*** Records for processing ***

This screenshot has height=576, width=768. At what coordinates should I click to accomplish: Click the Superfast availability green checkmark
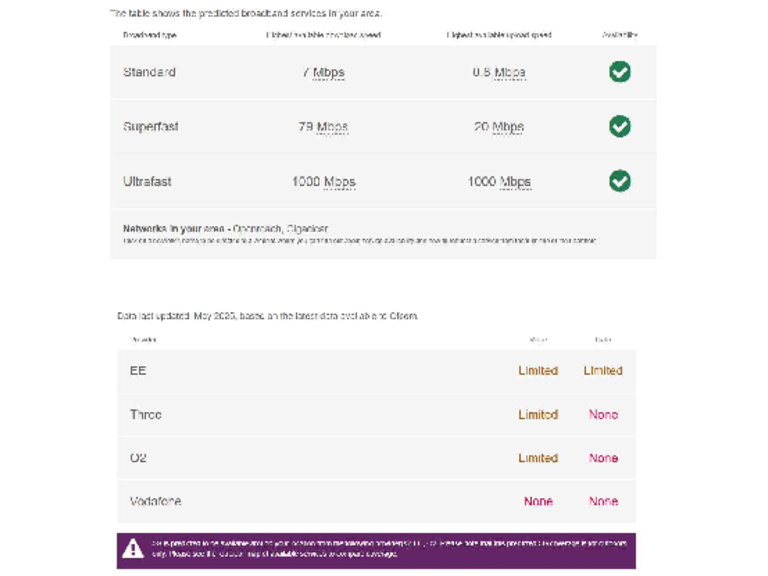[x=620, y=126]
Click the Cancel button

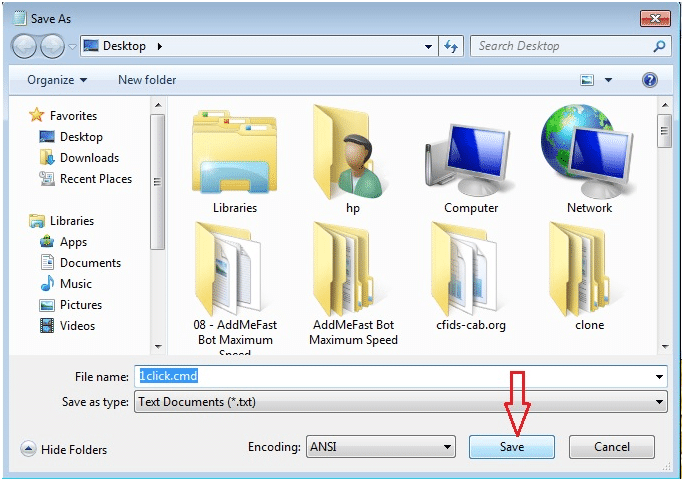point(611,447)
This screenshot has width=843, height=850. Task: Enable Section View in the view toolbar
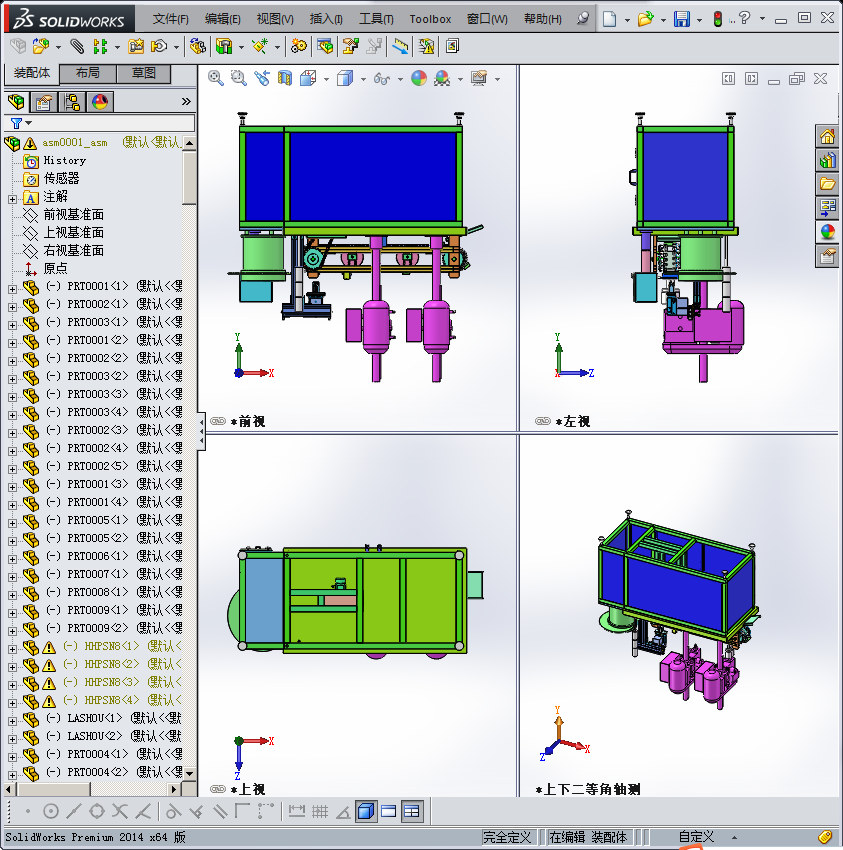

*** End of Records for processing ***

Instructions to follow. Reproduce every entry word for word, but omit the pictures.

Written response.
This screenshot has height=576, width=768. At what coordinates should I click to accomplish: Click the Superfast availability green checkmark
[x=620, y=126]
Click the Cancel button

point(611,447)
This screenshot has width=843, height=850. Task: Enable Section View in the view toolbar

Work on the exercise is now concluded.